▶ WHAT THE EXERCISE ASKS: If a line contains the word "with", include it in the count; state how many such lines the listing has and nothing else.

<<<<

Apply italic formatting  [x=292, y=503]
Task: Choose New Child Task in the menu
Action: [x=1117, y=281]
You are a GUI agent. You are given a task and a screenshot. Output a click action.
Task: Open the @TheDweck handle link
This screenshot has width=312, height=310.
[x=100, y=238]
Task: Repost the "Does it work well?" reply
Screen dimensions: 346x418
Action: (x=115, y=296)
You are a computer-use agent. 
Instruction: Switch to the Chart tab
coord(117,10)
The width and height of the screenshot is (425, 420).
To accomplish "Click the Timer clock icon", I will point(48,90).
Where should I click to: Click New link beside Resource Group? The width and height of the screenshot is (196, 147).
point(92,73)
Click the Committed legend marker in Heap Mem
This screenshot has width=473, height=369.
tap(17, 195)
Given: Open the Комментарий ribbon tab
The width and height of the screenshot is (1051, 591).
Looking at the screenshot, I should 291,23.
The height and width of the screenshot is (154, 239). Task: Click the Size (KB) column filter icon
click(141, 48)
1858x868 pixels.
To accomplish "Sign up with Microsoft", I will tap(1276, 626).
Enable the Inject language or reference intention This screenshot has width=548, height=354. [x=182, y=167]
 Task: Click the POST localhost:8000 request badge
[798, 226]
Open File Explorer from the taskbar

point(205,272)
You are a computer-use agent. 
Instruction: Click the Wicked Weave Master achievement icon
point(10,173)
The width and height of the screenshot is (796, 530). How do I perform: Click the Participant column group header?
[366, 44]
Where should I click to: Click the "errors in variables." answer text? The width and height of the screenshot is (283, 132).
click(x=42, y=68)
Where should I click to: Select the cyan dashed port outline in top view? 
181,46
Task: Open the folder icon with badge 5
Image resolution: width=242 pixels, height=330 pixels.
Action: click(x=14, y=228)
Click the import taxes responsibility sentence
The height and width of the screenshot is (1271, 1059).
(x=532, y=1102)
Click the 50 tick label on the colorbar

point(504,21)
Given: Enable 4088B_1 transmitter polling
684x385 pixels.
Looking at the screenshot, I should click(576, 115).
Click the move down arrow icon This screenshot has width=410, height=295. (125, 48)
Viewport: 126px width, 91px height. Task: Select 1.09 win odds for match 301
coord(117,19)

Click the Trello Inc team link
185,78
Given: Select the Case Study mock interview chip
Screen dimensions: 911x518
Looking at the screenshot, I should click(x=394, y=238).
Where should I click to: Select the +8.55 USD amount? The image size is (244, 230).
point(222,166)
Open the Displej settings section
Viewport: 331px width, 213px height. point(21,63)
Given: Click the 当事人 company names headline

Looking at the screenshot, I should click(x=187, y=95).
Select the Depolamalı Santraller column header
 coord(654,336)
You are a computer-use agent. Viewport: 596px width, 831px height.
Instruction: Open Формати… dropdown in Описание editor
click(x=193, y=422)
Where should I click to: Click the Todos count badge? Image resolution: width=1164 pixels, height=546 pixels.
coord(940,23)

>>>>

▶ SOLVED EXERCISE: 2